**INSTRUCTIONS FOR THE TASK:**
Starting at the first line of the data below, retype every line up to and including the one containing "Task: Open the Dash Version dropdown".

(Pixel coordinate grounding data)
-- Opening Marker --
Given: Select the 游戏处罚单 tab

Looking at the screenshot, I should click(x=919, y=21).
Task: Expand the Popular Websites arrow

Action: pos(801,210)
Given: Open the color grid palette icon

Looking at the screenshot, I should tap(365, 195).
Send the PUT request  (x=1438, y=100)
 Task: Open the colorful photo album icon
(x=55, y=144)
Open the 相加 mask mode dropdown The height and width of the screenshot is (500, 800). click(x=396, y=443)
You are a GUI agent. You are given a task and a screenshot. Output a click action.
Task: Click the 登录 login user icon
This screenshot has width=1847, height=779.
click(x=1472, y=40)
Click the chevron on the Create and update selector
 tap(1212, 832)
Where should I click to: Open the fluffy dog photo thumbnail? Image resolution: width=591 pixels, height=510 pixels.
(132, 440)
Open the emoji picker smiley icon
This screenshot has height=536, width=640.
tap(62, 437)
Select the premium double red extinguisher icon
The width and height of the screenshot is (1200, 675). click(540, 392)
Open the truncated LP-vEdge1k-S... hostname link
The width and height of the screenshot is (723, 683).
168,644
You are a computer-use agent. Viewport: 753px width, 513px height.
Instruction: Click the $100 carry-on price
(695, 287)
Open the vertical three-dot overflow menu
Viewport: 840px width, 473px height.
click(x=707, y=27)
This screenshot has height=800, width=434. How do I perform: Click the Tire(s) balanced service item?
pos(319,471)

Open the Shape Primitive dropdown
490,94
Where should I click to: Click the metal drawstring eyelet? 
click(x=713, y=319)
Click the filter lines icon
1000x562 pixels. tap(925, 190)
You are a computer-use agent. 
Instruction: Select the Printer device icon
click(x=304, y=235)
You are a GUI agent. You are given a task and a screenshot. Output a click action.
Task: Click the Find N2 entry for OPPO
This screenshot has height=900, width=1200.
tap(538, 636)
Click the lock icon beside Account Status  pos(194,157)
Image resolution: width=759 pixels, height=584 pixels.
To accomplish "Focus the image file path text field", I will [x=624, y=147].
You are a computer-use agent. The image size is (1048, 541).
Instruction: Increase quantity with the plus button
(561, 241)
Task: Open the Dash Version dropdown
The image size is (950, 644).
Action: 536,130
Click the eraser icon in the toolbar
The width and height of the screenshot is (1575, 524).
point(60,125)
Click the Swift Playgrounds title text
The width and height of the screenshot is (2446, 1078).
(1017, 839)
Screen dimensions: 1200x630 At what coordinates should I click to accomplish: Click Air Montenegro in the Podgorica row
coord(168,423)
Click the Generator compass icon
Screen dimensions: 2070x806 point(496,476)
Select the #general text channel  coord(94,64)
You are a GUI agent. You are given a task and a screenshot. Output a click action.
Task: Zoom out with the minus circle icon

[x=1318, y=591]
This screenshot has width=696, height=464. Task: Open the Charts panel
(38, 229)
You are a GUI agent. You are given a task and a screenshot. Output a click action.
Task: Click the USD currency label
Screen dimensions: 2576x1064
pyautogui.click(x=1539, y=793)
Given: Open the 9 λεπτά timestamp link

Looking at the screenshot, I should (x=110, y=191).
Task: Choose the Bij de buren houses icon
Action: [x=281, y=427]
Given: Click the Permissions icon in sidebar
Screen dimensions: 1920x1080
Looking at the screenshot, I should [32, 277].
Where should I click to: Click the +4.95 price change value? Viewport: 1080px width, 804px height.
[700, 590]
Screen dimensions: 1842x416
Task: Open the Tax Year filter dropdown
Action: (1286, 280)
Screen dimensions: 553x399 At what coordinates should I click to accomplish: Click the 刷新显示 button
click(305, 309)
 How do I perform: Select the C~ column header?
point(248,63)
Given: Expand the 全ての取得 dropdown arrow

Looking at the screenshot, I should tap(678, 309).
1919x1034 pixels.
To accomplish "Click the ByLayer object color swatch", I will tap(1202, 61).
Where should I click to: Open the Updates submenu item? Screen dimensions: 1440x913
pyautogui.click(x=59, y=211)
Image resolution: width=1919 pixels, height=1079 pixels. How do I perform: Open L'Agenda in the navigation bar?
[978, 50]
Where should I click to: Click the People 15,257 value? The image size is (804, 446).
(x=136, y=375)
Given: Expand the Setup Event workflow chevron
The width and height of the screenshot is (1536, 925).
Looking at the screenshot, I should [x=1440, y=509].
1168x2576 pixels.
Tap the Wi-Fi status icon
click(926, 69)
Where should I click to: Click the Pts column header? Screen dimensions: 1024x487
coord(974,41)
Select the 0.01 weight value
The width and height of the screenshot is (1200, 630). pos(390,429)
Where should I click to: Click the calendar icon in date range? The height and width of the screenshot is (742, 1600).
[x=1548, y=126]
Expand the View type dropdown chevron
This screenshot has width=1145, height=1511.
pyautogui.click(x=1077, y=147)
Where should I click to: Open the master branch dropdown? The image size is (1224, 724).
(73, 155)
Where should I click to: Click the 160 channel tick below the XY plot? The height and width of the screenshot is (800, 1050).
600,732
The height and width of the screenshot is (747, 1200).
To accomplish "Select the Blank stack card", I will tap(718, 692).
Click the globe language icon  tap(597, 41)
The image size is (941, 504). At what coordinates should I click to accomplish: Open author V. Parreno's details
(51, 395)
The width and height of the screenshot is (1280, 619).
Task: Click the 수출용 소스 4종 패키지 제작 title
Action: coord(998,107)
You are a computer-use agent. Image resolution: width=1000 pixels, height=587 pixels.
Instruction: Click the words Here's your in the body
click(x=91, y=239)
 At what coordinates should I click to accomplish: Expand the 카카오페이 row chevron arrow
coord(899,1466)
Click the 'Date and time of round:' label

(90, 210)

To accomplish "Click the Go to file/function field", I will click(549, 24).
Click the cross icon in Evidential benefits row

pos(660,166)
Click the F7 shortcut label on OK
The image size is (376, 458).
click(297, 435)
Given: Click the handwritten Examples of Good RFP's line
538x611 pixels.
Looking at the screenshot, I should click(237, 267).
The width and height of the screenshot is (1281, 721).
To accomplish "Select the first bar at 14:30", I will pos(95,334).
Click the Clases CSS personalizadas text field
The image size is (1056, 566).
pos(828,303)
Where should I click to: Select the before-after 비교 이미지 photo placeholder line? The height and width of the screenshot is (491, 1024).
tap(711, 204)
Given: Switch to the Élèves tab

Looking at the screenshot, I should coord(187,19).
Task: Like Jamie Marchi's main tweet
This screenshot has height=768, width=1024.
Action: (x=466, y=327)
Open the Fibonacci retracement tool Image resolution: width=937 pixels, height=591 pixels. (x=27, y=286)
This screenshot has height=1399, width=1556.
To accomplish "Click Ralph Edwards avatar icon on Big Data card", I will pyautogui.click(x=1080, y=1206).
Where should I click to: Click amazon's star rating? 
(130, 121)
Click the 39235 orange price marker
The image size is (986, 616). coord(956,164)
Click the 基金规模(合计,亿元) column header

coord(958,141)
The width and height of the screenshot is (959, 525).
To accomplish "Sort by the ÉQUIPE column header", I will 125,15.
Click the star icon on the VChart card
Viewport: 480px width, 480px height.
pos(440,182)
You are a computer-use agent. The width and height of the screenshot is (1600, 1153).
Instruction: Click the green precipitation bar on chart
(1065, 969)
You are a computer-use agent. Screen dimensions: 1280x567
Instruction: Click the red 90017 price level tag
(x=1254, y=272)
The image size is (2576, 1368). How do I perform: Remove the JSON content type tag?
-- Closing Marker --
**ANSWER BOX:**
Given: Select the 游戏处罚单 tab

Looking at the screenshot, I should click(x=919, y=21).
Task: Expand the Popular Websites arrow

Action: pos(801,210)
Given: Open the color grid palette icon

Looking at the screenshot, I should tap(365, 195).
Send the PUT request  (x=1438, y=100)
 Task: Open the colorful photo album icon
(x=55, y=144)
Open the 相加 mask mode dropdown The height and width of the screenshot is (500, 800). click(x=396, y=443)
You are a GUI agent. You are given a task and a screenshot. Output a click action.
Task: Click the 登录 login user icon
This screenshot has width=1847, height=779.
click(x=1472, y=40)
Click the chevron on the Create and update selector
 tap(1212, 832)
Where should I click to: Open the fluffy dog photo thumbnail? Image resolution: width=591 pixels, height=510 pixels.
(132, 440)
Open the emoji picker smiley icon
This screenshot has height=536, width=640.
tap(62, 437)
Select the premium double red extinguisher icon
The width and height of the screenshot is (1200, 675). click(540, 392)
Open the truncated LP-vEdge1k-S... hostname link
The width and height of the screenshot is (723, 683).
168,644
You are a computer-use agent. Viewport: 753px width, 513px height.
Instruction: Click the $100 carry-on price
(695, 287)
Open the vertical three-dot overflow menu
Viewport: 840px width, 473px height.
click(x=707, y=27)
This screenshot has height=800, width=434. How do I perform: Click the Tire(s) balanced service item?
pos(319,471)

Open the Shape Primitive dropdown
490,94
Where should I click to: Click the metal drawstring eyelet? 
click(x=713, y=319)
Click the filter lines icon
1000x562 pixels. tap(925, 190)
You are a computer-use agent. 
Instruction: Select the Printer device icon
click(x=304, y=235)
You are a GUI agent. You are given a task and a screenshot. Output a click action.
Task: Click the Find N2 entry for OPPO
This screenshot has height=900, width=1200.
tap(538, 636)
Click the lock icon beside Account Status  pos(194,157)
Image resolution: width=759 pixels, height=584 pixels.
To accomplish "Focus the image file path text field", I will [x=624, y=147].
You are a computer-use agent. The image size is (1048, 541).
Instruction: Increase quantity with the plus button
(561, 241)
Task: Open the Dash Version dropdown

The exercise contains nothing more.